▶ **Exercise prompt**: Rewrite the data below, changing every "Instruction" to "Goal" and leaving everything else as it is.

▶ **Dataset**:
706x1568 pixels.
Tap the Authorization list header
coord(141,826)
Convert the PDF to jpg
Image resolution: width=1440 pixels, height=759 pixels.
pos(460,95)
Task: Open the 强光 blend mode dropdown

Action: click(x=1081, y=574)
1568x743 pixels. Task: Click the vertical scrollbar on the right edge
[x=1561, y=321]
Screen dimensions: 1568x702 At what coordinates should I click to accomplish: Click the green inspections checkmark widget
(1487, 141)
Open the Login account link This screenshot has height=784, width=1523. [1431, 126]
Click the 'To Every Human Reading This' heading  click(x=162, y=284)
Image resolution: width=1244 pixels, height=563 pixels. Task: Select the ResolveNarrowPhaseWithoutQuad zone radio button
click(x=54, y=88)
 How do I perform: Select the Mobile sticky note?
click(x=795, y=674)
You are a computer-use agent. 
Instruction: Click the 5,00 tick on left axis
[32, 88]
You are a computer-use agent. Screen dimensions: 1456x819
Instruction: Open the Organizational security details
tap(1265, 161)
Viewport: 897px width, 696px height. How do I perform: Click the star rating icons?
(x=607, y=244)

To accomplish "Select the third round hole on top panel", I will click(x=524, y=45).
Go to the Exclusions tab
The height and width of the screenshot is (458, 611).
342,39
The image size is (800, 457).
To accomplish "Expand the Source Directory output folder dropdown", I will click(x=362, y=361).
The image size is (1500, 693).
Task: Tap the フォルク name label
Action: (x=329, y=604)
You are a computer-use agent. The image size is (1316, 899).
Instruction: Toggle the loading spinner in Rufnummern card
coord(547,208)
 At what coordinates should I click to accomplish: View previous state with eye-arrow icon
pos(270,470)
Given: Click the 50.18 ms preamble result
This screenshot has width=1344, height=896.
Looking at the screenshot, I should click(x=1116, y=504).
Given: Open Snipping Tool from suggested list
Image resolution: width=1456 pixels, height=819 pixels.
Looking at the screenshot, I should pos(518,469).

▶ **Worked solution**:
706x1568 pixels.
Tap the Authorization list header
coord(141,826)
Convert the PDF to jpg
Image resolution: width=1440 pixels, height=759 pixels.
pos(460,95)
Task: Open the 强光 blend mode dropdown

Action: click(x=1081, y=574)
1568x743 pixels. Task: Click the vertical scrollbar on the right edge
[x=1561, y=321]
Screen dimensions: 1568x702 At what coordinates should I click to accomplish: Click the green inspections checkmark widget
(1487, 141)
Open the Login account link This screenshot has height=784, width=1523. [1431, 126]
Click the 'To Every Human Reading This' heading  click(x=162, y=284)
Image resolution: width=1244 pixels, height=563 pixels. Task: Select the ResolveNarrowPhaseWithoutQuad zone radio button
click(x=54, y=88)
 How do I perform: Select the Mobile sticky note?
click(x=795, y=674)
You are a computer-use agent. 
Goal: Click the 5,00 tick on left axis
[32, 88]
You are a computer-use agent. Screen dimensions: 1456x819
Goal: Open the Organizational security details
tap(1265, 161)
Viewport: 897px width, 696px height. How do I perform: Click the star rating icons?
(x=607, y=244)

To accomplish "Select the third round hole on top panel", I will click(x=524, y=45).
Go to the Exclusions tab
The height and width of the screenshot is (458, 611).
342,39
The image size is (800, 457).
To accomplish "Expand the Source Directory output folder dropdown", I will click(x=362, y=361).
The image size is (1500, 693).
Task: Tap the フォルク name label
Action: (x=329, y=604)
You are a computer-use agent. The image size is (1316, 899).
Goal: Toggle the loading spinner in Rufnummern card
coord(547,208)
 At what coordinates should I click to accomplish: View previous state with eye-arrow icon
pos(270,470)
Given: Click the 50.18 ms preamble result
This screenshot has width=1344, height=896.
Looking at the screenshot, I should click(x=1116, y=504).
Given: Open Snipping Tool from suggested list
Image resolution: width=1456 pixels, height=819 pixels.
Looking at the screenshot, I should pos(518,469).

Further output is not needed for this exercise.